Nationwide protests over the deaths of Black Americans at the hands of police have led to intense scrutinization of law enforcement policies across the country. In Massachusetts, lawmakers took emergency action on police reform through the new “Act Relative to Justice, Equity and Accountability in Law Enforcement in the Commonwealth,” signed into law by Governor Charlie Baker in December. The new law lays the groundwork to ideally develop a police force with more transparency, less use of force, and more representation from the community it serves.
Now, healthcare workers are stepping in to further support this critical step toward dismantling systemic racism within the state's justice system. Boston Medical Center’s Boston Emergency Service Team (BEST) is establishing the Partnership for Behavioral Health and Racial and Social Justice. Collaborating directly with community institutions, such as the Boston Police Department (BPD), Boston Public Schools, and Boston's court system, the new initiative will offer antiracist and implicit bias training to teach law enforcement officials, first responders, school safety officers, and other stakeholders how to appropriately respond on the ground.
BEST — a partnership between Bay Cove Human Services, North Suffolk Mental Health Association, Massachusetts General Hospital and the Massachusetts Behavioral Health Partnership and led by BMC — is a team that offers crisis response services that provide emergency mental health and behavioral healthcare to mostly underserved patients, aiming to prevent avoidable emergency department visits.
“We have such interface with the police and such involvement with the community and, as first responders and as Boston Medical Center, it makes sense to enhance what we are doing in the education and training and research spaces to address racial justice,” says Joan Taglieri, RN, MSN, director of clinical operations for BMC’s Emergency Services Program.
The initiative's multidisciplinary approach in crisis management
Clinicians in BMC’s Center for Multicultural Mental Health will support BEST's new effort through their expertise in crisis management and their specialization in trainings and consultations on diversity, equity, inclusion, and racial justice throughout the community. The Center has a 48-year history of conducting this type of work, which involves sequential training about multiculturalism and experiential exercises.
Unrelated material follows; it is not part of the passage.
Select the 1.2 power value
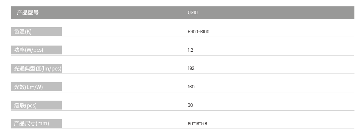The width and height of the screenshot is (362, 133). point(190,50)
“This project brings together both elements of the center’s work in a unique way because we can provide both crisis intervention work and diversity and racial work and bring it together with a social justice orientation,” explains Shamaila Khan, PhD, program director of the Center for Multicultural Mental Health.
The new initiative will also focus on research. Thanks to a robust electronic medical record system, BEST has decades of data that the program hopes to synthesize to provide insight into people in crisis, reveal disparities in outcomes, inform policy, and improve outreach.
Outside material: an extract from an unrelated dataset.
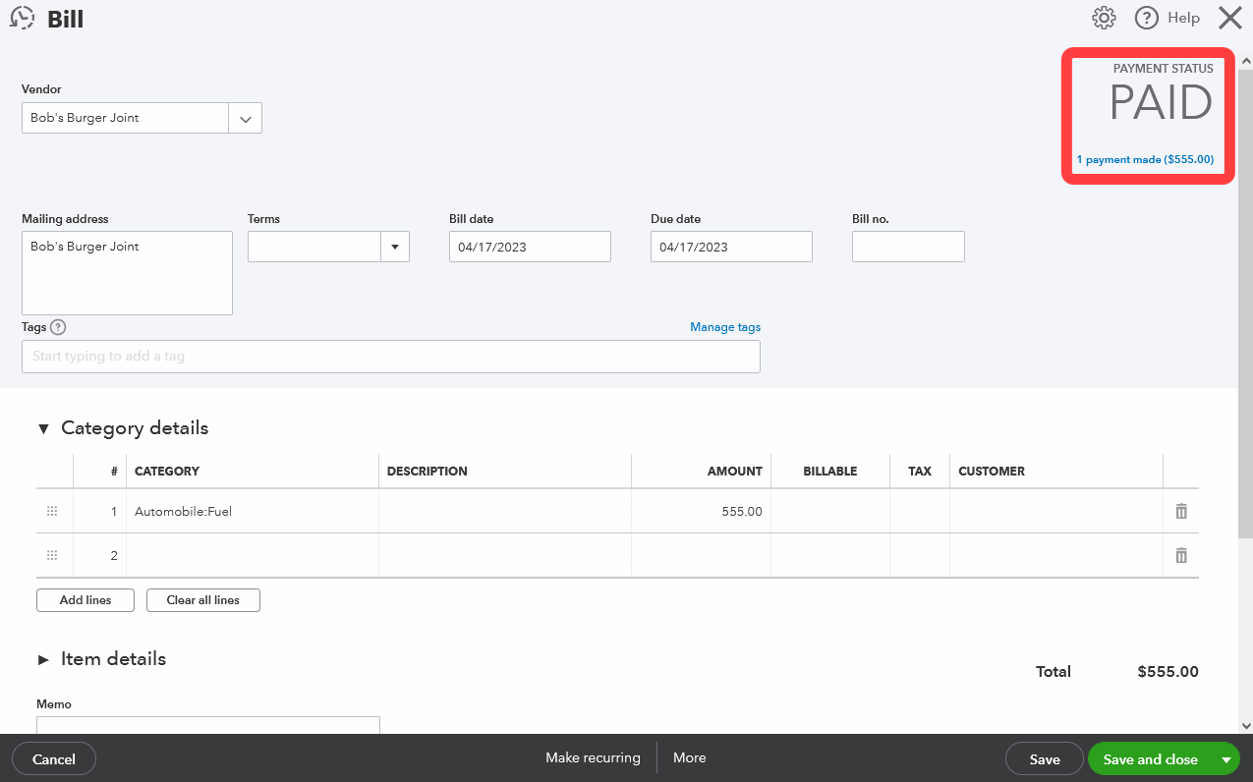This screenshot has width=1253, height=782.
Task: Click the Add lines button
Action: 85,600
Healthcare's essential role in racial justice reform
These new trainings to reduce profiling and bias are a natural progression of BEST's work with the BPD.
According to the National Alliance on Mental Illness, a person is more likely to encounter police than get medical help during a behavioral health crisis. BEST aims to change that statistic by offering emergency support and alternative options for people with mental illness and substance use disorder (SUD) encountered by the criminal justice system.
As part of that mission, mental health clinicians ride alongside patrolling BPD police officers to advise and further de-escalate situations as part of BEST’s Police Co-Responder Program, and the team offers trainings on mental illness and SUD to community stakeholders to better inform response.
Similarly, the new BEST Partnership for Behavioral Health and Racial and Social Justice aims to prove that mental health providers have an essential role in supporting the state’s efforts in bias-free policing, reducing excessive force and wrongful arrest, and creating care pathways for people with serious mental illness that come into the system.
It’s also helping to break down silos in more traditional hospital services to better care for the community.
“It’s bringing multiple programs within BMC together in a thoughtful, coherent way," emphasizes Khan. "Bringing together clinical providers, the Center for Multicultural Mental Health, and the research program to address these pressing issues that deeply impact the community we serve."